Dit autrement, les 8 éléments présentés sont indispensables pour fournir un logiciel de qualité. Par contre, les éléments de droite n’ont de valeur que si ceux de gauche sont réussis.

Passons maintenant au second manifeste, qui est construit sous forme d’écho au premier :

As aspiring Software Craftsmen we are raising the bar of professional software development by practicing it and helping others learn the craft. Through this work we have come to value: Not only working software, but also well-crafted software. Not only responding to change, but also steadily adding value. Not only individuals and interactions, but also a community of professionals. Not only customer collaboration, but also productive partnerships. That is, in pursuit of the items on the left we have found the items on the right to be indispensable. - Manifesto for Software Craftsmanship

Le voici traduit par mes soins :

En tant qu’aspirants artisans du logiciel, nous montons la barre du professionnalisme dans le développement logiciel en le pratiquant et en aidant d’autres à apprendre cet artisanat. Au travers ce travail nous en sommes arrivé à valoriser: Pas seulement un logiciel fonctionnel, mais aussi un logiciel bien fabriqué. Pas seulement une réaction au changement, mais aussi l’ajout constant de valeur. Pas seulement les individus et leurs interactions, mais aussi une communauté de professionnels. Pas seulement la collaboration avec le client, mais aussi des partenariats productifs.

On a ici un chouette complément au manifeste agile, qui nous indique à quoi faire attention pour arriver à faire ce que le premier manifeste nous dit.

Je dois dire en passant, que j’aime beaucoup l’utilisation du terme d’artisanat. Ça rejoint assez bien l’illustration que j’ai utilisée plus haut au sujet des tutos qui nous apprennent à être dev en deux jours. Oui ok, on peut apprendre beaucoup de choses rapidement dans ce milieu, mais il n’en reste pas moins que faire un logiciel est un acte artisanal. Il faut beaucoup de pratique et d’expérience bien utilisée pour arriver à produire de vrais bons résultats dans notre domaine. Je trouve que l’aspect artisanal n’est pas assez mis en valeur dans notre métier, et c’est très probablement à cause de son aspect immatériel et impalpable.

* CONSIGNES
A – Répondez aux questions suivantes d'après l'extrait sur l'artisanat logiciel.
(i) À quelle condition les éléments de droite du premier manifeste ont-ils de la valeur ?
(ii) Quel est le titre anglais du second manifeste ?
(iii) À quoi l'extrait attribue-t-il le fait que l'aspect artisanal soit peu mis en valeur dans le métier ?
B – Poursuivez l'extrait sur l'artisanat logiciel à partir de sa dernière phrase.
Les enregistrements ci-dessous proviennent d'une autre source.

* LISTE DES DONNÉES

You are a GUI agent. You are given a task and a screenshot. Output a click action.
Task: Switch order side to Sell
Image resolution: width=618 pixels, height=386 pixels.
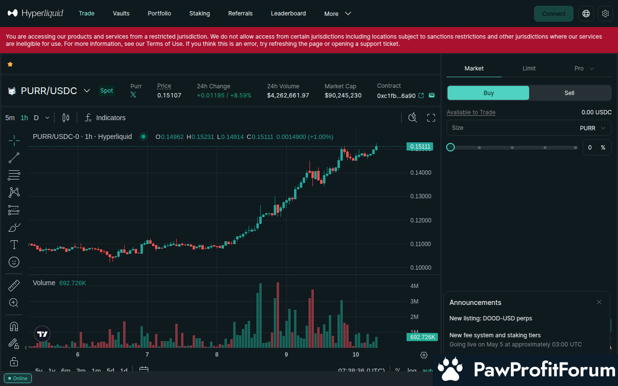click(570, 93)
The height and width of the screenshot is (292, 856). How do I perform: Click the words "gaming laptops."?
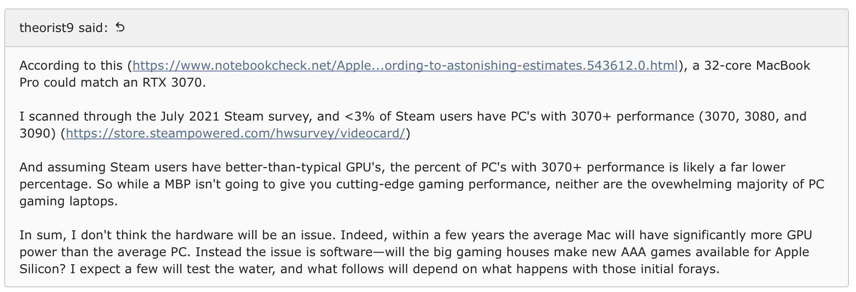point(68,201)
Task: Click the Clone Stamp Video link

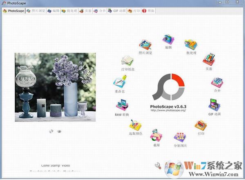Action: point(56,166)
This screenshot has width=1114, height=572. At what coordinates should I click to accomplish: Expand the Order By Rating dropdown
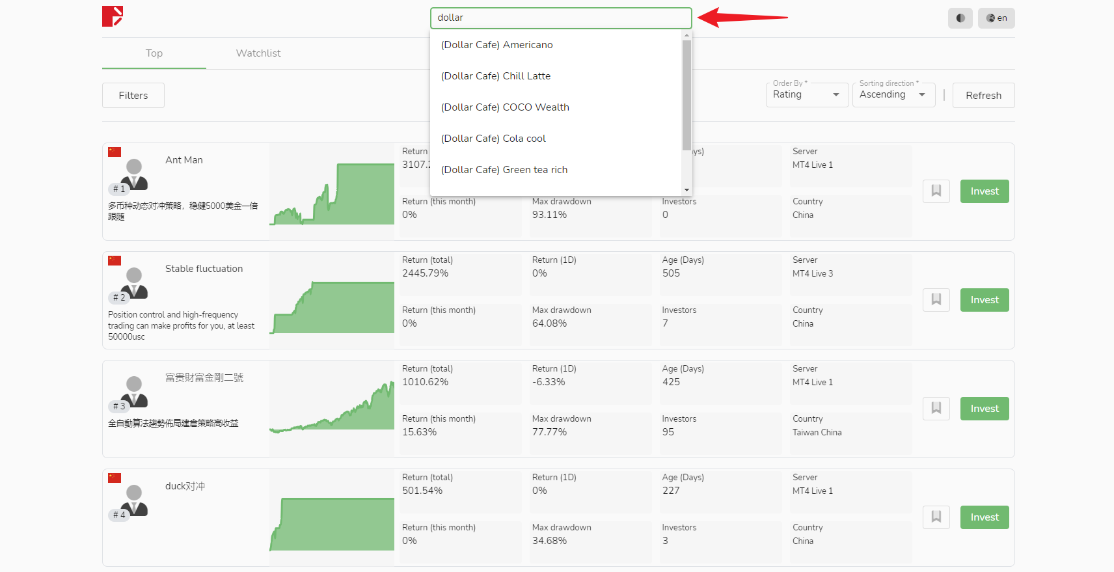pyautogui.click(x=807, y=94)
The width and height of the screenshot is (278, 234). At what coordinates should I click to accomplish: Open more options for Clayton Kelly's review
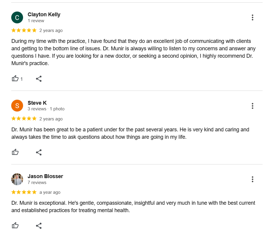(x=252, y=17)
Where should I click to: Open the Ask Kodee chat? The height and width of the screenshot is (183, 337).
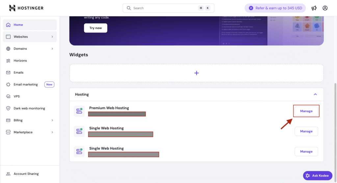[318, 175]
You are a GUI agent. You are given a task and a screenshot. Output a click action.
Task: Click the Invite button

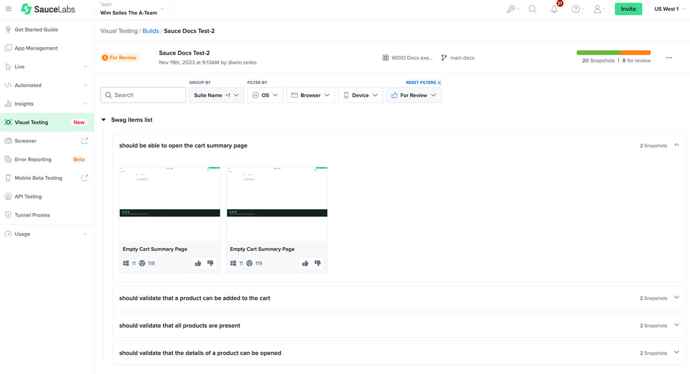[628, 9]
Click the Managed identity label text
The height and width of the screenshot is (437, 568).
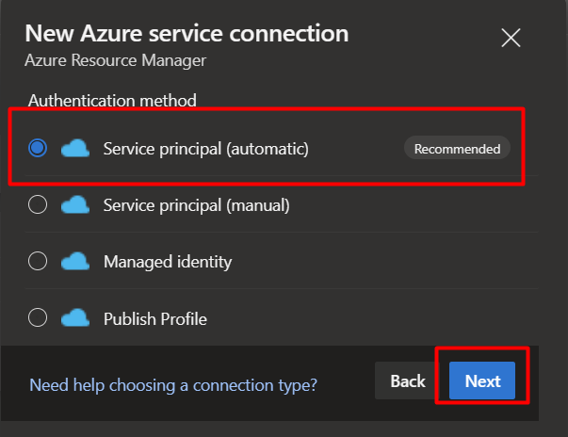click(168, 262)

* RÉPONSES
A –
(i) Ils n'ont de valeur que si ceux de gauche sont réussis.
(ii) Manifesto for Software Craftsmanship.
(iii) Très probablement à son aspect immatériel et impalpable.

B –
Revenons sur le contenu de ce second manifeste. Les deux premiers éléments sont pour moi des indicateurs à mesurer lors du déroulement du développement d’un logiciel. Oui, parce que pour avoir un logiciel qui marche et qui continue de fonctionner avec le temps, ben il faut qu’il soit bien fait !

Présenté comme cela, c’est évident. Mais les équipes sont très (trop ?) souvent mises sous pression par leur environnement pour livrer vite. On veut en général arriver en premier, et on nous fait alors oublier la valeur des choses :

  • "On corrigera ça plus tard"
  • "C’est une feature cool, mais on n’a pas le temps de l'implémenter là là, parce qu’on est en retard sur [ un truc ]"
  • "C’est suffisant pour le moment"

Ces petites phrases indiquent souvent qu’on choisit la vitesse au lieu de la qualité, ou de la valeur apportée. Elles sont d'excellents indicateurs des moments charnières où l’on commence à mettre beaucoup d’énergie aux mauvais endroits.

Les deux autres points sont plus axés autour de l’humain créateur de valeur dans le projet. Certes, c’est bien si les membres de l’équipe interagissent, mais est-ce suffisant ? Je ne pense pas qu’il existe une seule équipe 100% compétente sur tous les aspects d’un projet. La collaboration avec l'extérieur n’est pas optionnelle dans ce métier. Il n’y a qu'à voir le succès des plateformes d’échange entre professionnels comme StackOverflow par exemple.

En bref

Je pense au final que la philosophie de l’agilité c’est de combiner et d’utiliser plusieurs qualités dans son équipe et personnellement.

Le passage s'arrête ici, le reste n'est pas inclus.